• _Task statement_
Please count the lines in the records below that contain the string "exit", where case counts, and reply with that number alone.

• _Supplied material_
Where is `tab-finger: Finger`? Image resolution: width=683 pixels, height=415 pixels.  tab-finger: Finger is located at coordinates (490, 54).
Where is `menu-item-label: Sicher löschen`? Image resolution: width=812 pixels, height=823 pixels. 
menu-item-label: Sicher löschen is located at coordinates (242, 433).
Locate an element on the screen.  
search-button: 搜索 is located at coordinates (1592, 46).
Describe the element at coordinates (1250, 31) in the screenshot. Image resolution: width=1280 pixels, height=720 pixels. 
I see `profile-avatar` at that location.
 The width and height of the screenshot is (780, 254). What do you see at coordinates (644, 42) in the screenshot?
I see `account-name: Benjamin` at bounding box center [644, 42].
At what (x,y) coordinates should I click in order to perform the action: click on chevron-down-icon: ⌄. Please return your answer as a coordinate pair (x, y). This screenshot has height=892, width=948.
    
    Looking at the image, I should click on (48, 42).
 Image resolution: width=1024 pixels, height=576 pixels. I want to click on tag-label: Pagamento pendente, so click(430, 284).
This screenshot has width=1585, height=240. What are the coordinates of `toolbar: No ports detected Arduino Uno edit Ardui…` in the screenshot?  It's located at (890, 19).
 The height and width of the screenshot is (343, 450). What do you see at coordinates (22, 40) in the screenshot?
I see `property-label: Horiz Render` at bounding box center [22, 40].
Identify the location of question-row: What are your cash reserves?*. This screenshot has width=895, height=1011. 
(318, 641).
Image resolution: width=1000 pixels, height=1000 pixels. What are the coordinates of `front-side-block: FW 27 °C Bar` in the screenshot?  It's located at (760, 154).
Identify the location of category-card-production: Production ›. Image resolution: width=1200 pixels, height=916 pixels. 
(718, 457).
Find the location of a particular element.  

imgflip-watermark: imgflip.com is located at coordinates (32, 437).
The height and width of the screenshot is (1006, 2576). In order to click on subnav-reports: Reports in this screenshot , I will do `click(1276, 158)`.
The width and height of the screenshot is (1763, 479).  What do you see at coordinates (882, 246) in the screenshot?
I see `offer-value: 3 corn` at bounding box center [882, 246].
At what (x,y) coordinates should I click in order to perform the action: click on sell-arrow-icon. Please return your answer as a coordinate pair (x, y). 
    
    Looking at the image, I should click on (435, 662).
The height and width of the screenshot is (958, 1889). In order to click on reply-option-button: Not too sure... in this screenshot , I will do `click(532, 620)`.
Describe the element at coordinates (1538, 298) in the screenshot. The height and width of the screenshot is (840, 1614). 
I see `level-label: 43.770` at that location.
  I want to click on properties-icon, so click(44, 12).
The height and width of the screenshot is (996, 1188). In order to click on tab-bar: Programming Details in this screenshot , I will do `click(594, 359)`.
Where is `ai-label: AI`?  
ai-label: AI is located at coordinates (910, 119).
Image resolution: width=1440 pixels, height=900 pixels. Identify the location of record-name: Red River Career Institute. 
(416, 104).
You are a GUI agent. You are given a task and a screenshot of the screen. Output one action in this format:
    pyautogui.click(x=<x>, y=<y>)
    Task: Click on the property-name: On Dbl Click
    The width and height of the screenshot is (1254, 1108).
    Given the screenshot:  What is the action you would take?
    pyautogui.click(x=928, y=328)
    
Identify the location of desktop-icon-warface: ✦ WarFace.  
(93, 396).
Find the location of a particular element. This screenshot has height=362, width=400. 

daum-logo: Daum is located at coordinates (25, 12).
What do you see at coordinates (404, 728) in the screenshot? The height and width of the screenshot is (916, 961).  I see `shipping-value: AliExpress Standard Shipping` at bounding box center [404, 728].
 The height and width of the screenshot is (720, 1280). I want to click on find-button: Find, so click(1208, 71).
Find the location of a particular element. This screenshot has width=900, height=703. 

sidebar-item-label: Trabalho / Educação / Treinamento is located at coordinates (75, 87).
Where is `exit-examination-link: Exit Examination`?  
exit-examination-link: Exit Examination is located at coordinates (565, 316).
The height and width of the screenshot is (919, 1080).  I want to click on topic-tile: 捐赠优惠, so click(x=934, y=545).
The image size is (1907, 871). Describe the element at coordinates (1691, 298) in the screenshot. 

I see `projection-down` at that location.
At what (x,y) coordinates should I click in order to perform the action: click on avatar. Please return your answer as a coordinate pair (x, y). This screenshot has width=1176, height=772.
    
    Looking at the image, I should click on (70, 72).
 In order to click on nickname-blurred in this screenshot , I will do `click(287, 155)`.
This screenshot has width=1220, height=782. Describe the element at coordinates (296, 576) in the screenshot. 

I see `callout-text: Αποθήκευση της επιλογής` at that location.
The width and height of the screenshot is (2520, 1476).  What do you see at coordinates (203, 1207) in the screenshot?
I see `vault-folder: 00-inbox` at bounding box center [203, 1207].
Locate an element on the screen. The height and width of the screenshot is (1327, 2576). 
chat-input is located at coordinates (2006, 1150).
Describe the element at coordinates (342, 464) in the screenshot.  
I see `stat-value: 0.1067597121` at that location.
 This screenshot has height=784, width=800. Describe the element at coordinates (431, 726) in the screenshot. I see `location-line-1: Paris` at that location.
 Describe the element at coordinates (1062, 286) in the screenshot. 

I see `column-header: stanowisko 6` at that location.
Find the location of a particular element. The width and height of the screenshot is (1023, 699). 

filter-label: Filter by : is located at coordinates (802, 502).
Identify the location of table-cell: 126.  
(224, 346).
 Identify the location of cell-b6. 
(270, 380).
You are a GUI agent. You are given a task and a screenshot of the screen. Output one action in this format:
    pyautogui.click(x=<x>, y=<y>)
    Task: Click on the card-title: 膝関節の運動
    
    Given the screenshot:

• _Result_
2